What if the U.S. government gave every American money at birth so they could retire as millionaires?
The New York Times DealBook recently asked a number of business leaders how to fix America. The suggestion for so-called birthright funds was from hedge fund manager and activist investor Bill Ackman, chief executive of Pershing Square Capital Management.
“Birthright funds would be invested at birth in zero-cost equity index funds; be prohibited from withdrawal until retirement; and would compound tax-free for 65 years or more,” Ackman suggested in the TImes article. “At historical rates of equity returns of 8% annually, a $6,750 at-birth retirement account — which would cost the government $26 billion annually based on the average number of children born in the U.S each year — would provide retirement assets of more than $1 million at age 65, or $2 million at age 74.”
We decided to ask three of our own experts their opinion of the idea and if it could work. Here’s what they said.

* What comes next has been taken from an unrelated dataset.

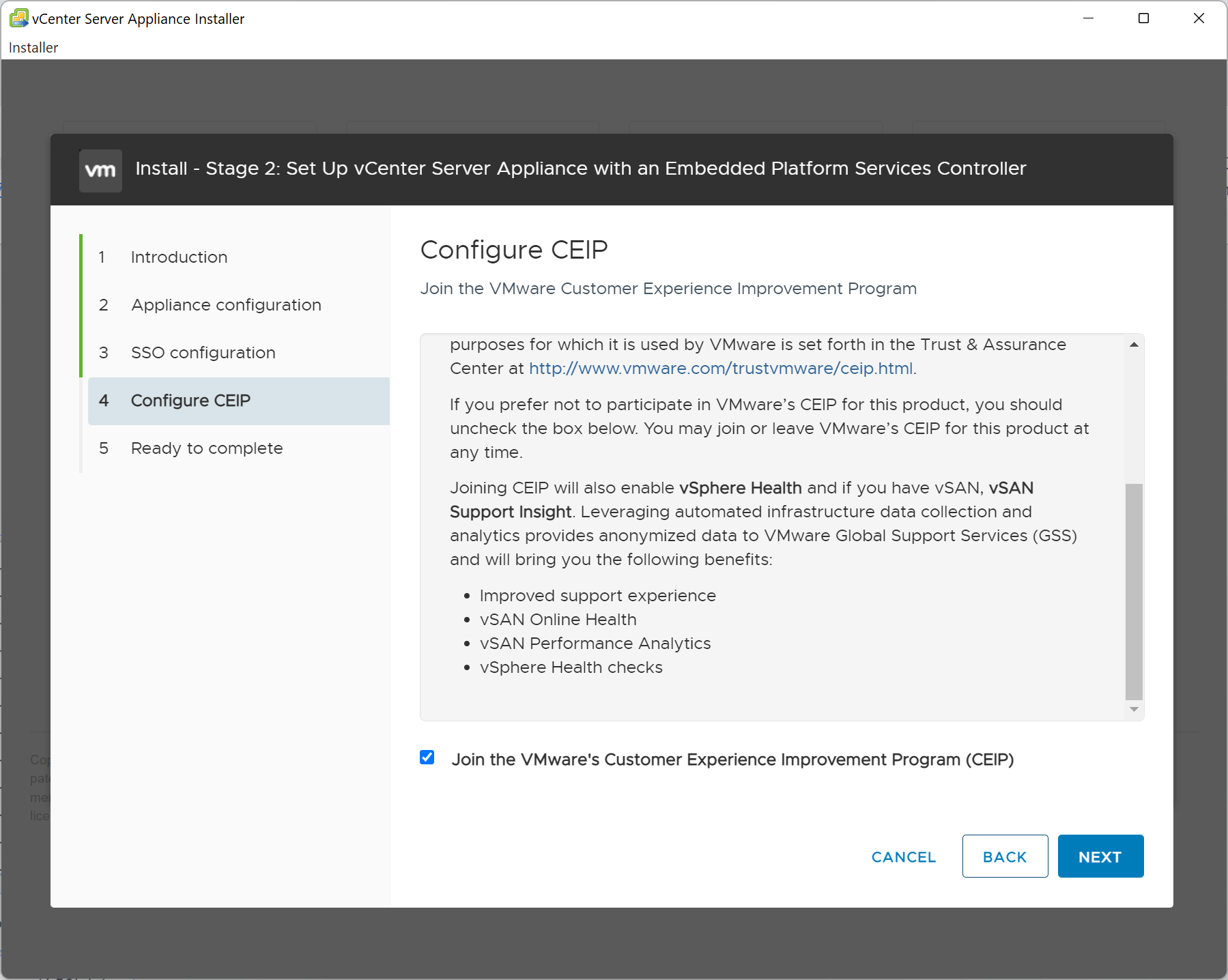Click the Join CEIP checkbox label text
The height and width of the screenshot is (980, 1228).
tap(732, 760)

1. The numbers don’t work.
David Blanchett, head of retirement research for Morningstar’s Investment Management Group:
While 8% has been the approximate geometric annual equity return, it doesn’t include inflation. This is a “gimmick” I think a lot of people play to make compound growth seem bigger than it actually is.

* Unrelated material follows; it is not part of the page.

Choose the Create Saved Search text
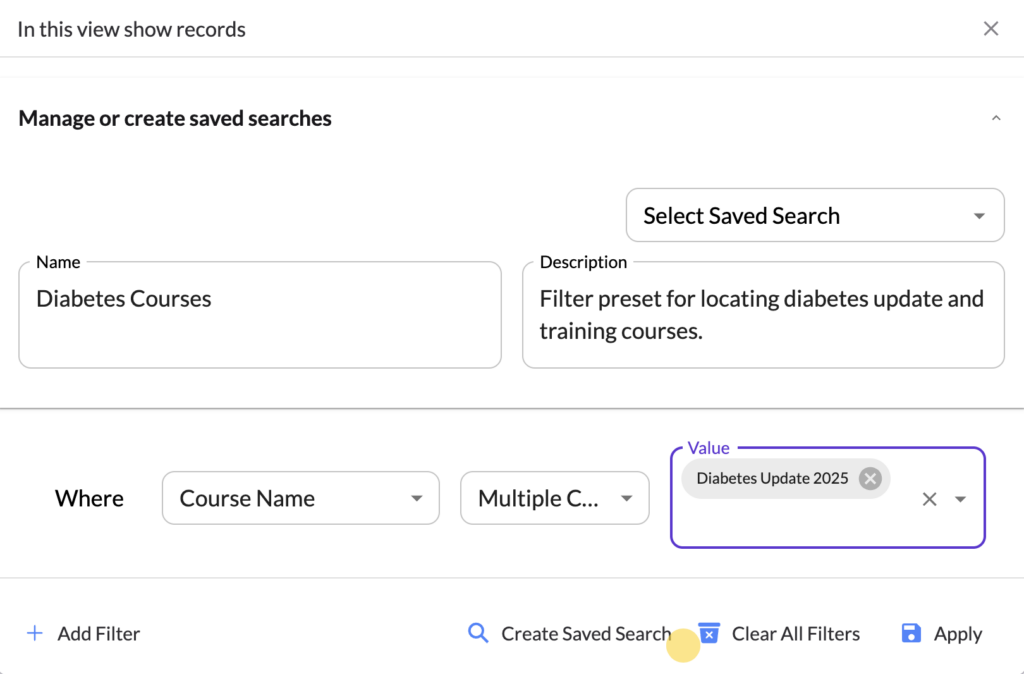1024x674 pixels. click(x=585, y=634)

People spend money in “real” terms and therefore it’s important to incorporate inflation when doing any kind of financial projection (especially over a really long time period). Inflation has been about 3% a year historically in the United States. This would drop the real return (or after-inflation return) to 5%.
Over 65 years that would result in $6,750 growing to closer to $160,919. It would take an at-birth contribution of around $42,000 to get to $1 million assuming a 5% return.

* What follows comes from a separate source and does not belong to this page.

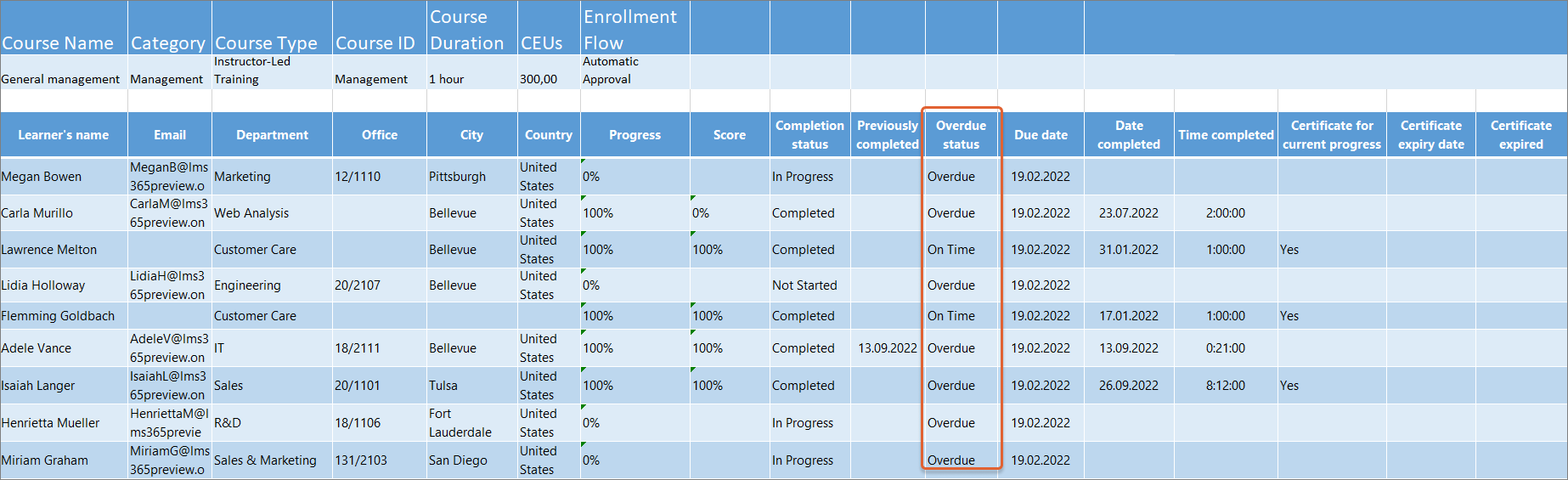Click Miriam Graham's Sales & Marketing department
1568x480 pixels.
[265, 460]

Also, it’s not clear that historical returns on equities are going to be realistic going forward. Average 10-year government bond yields have been around 5% and they are closer to 1% today. If I had to guess, you’d be lucky to get that $6,750 to grow to $100,000, in today’s dollars, over 65 years, versus the eye-popping number that Ackman is going with.
But let’s assume his numbers are correct. Just giving everyone $1 million at retirement isn’t a very efficient solution and would create its own issues. People don’t really do a good job spending down wealth at retirement and so we need to focus on increasing “pension-like” income in retirement versus savings.